_Task data_
******************************
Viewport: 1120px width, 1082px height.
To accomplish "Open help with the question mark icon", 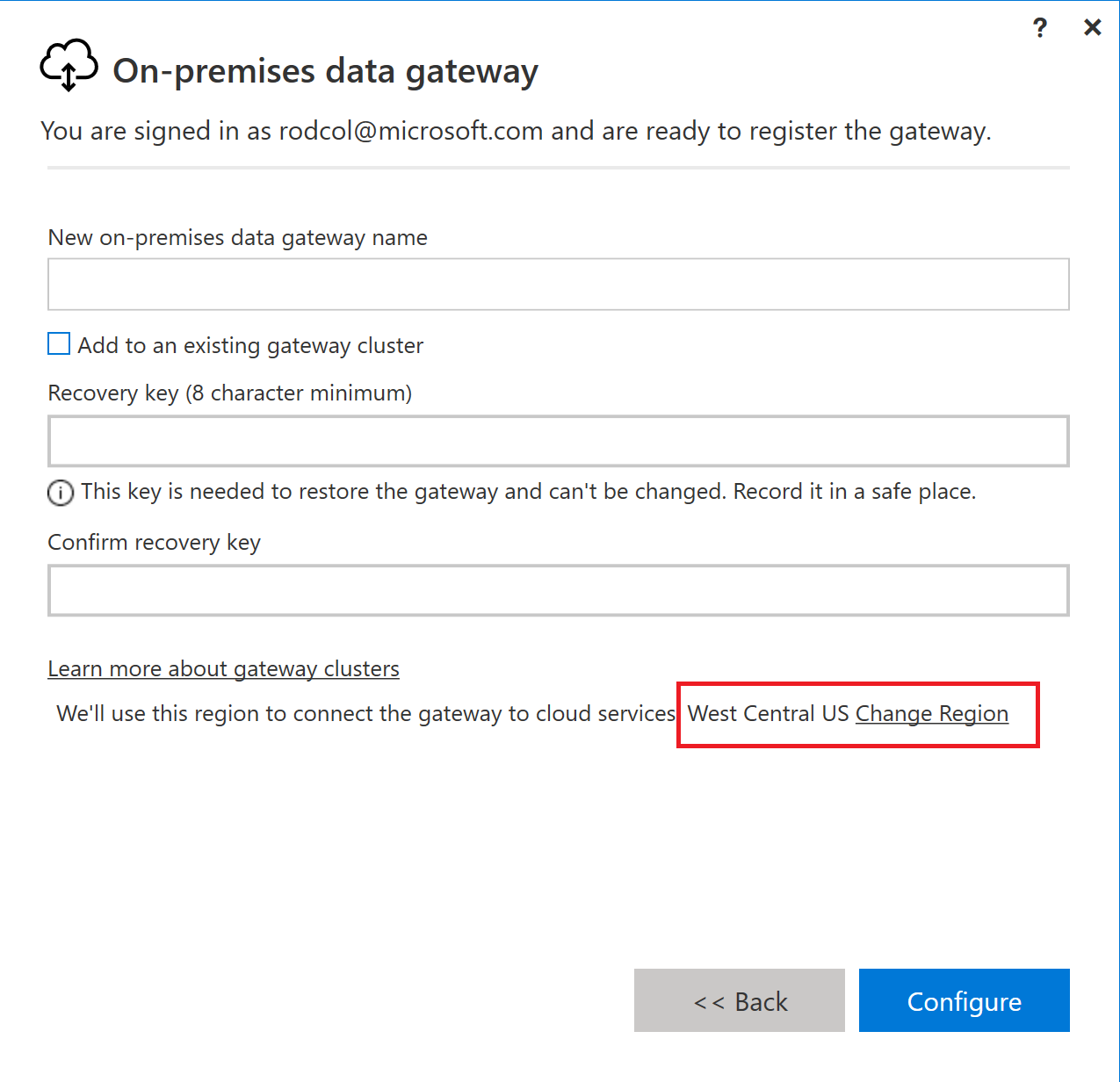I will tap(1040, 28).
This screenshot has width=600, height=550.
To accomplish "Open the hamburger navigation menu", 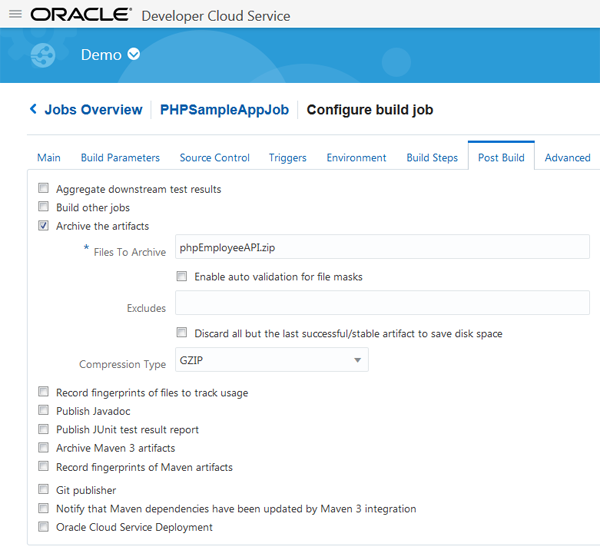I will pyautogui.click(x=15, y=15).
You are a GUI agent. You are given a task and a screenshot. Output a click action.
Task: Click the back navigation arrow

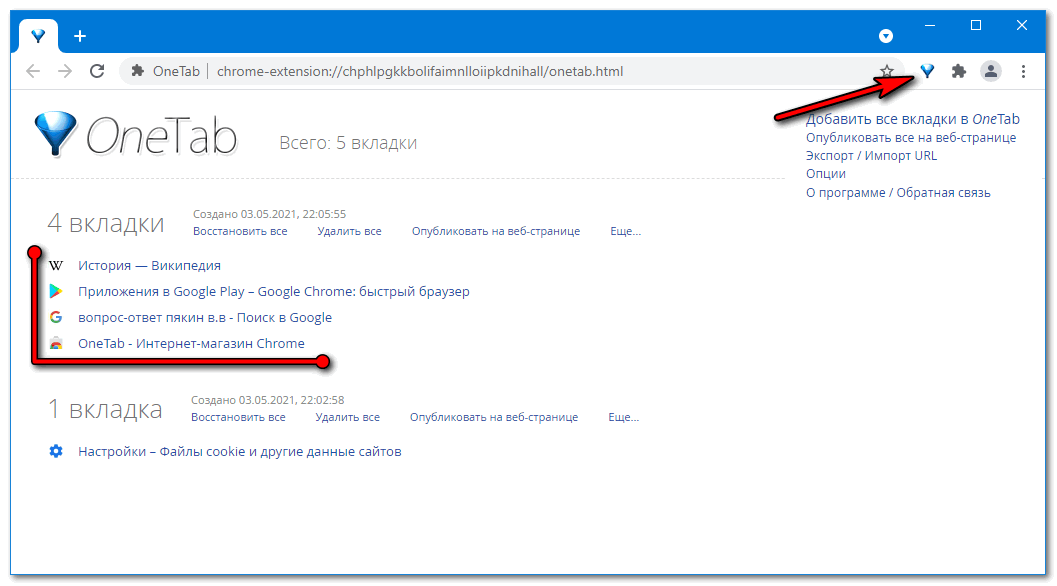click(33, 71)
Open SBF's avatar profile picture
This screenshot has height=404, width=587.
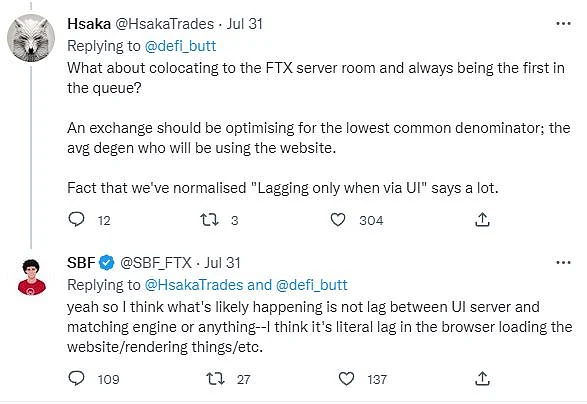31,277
******************************
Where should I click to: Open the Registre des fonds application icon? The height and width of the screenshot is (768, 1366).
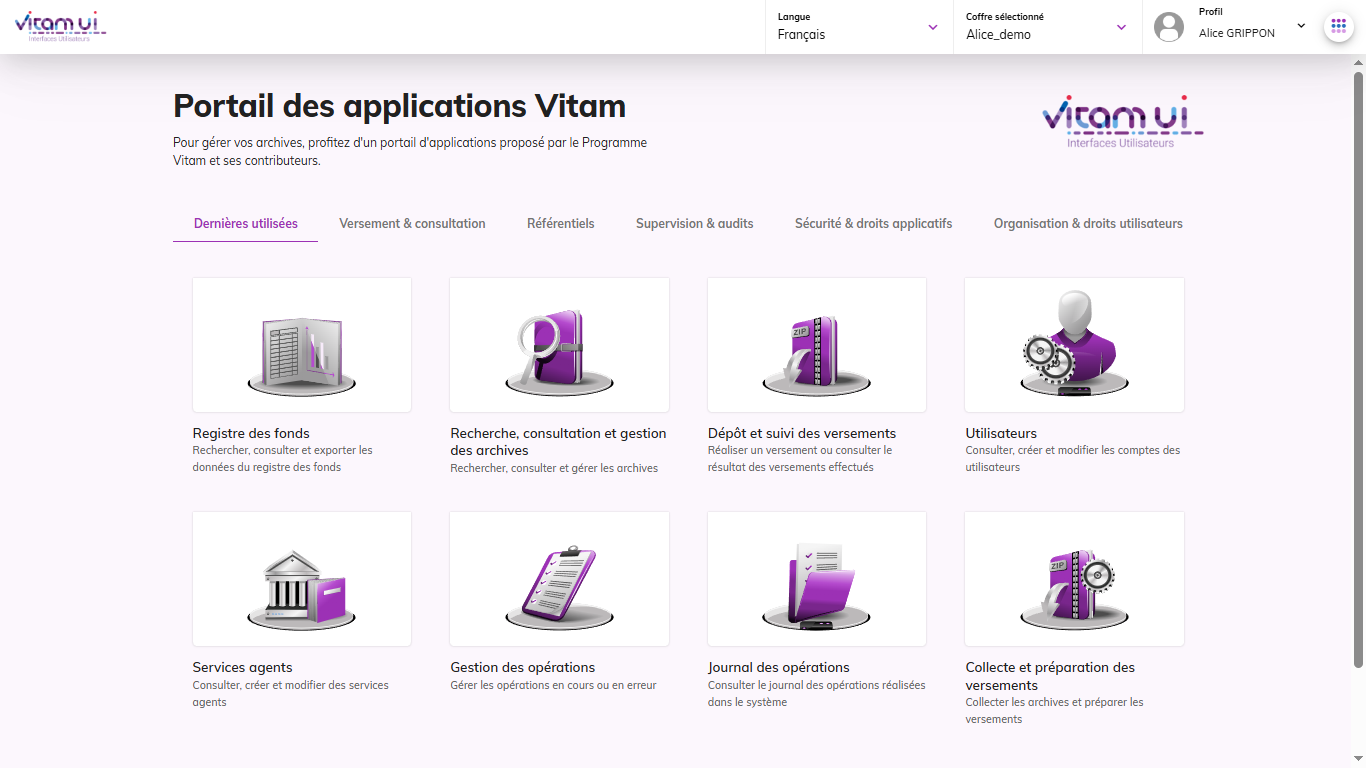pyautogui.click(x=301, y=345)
******************************
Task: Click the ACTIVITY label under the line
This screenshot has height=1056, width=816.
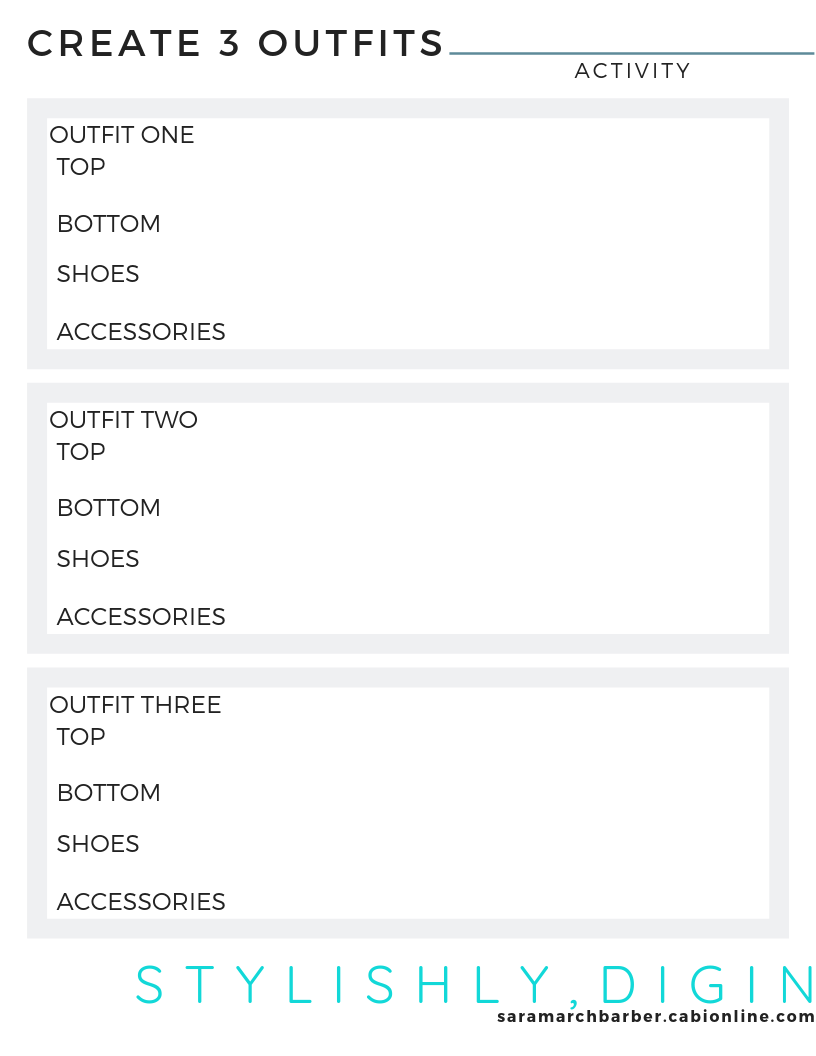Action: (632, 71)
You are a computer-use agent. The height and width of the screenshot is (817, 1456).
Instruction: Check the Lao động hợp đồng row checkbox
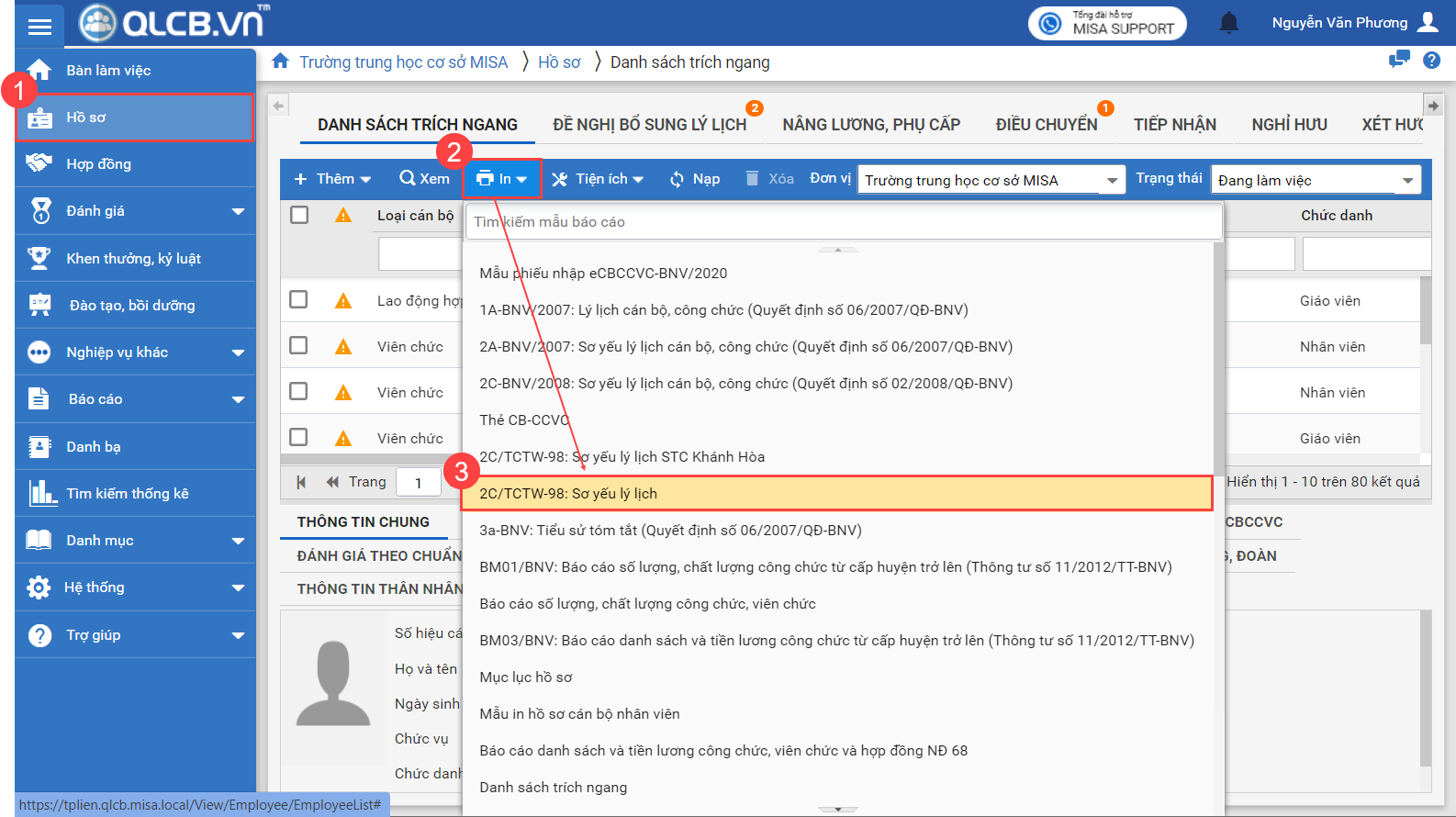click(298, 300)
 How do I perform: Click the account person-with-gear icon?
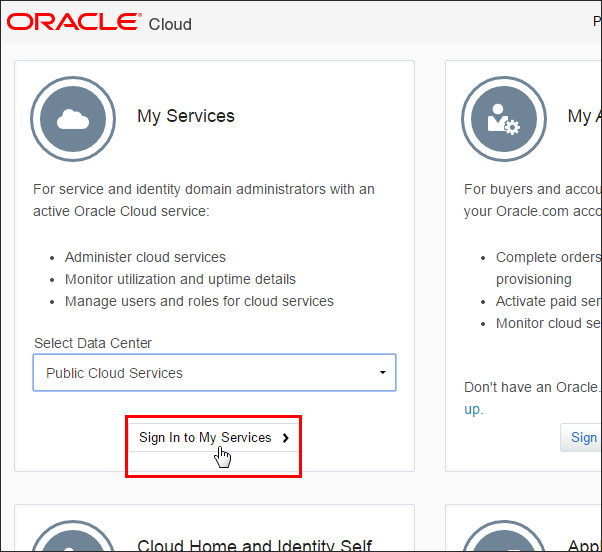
******************************
_Your objective_
Your answer should be a single number: the count of lines in these records that hold the string "agent".

_Expected answer_
2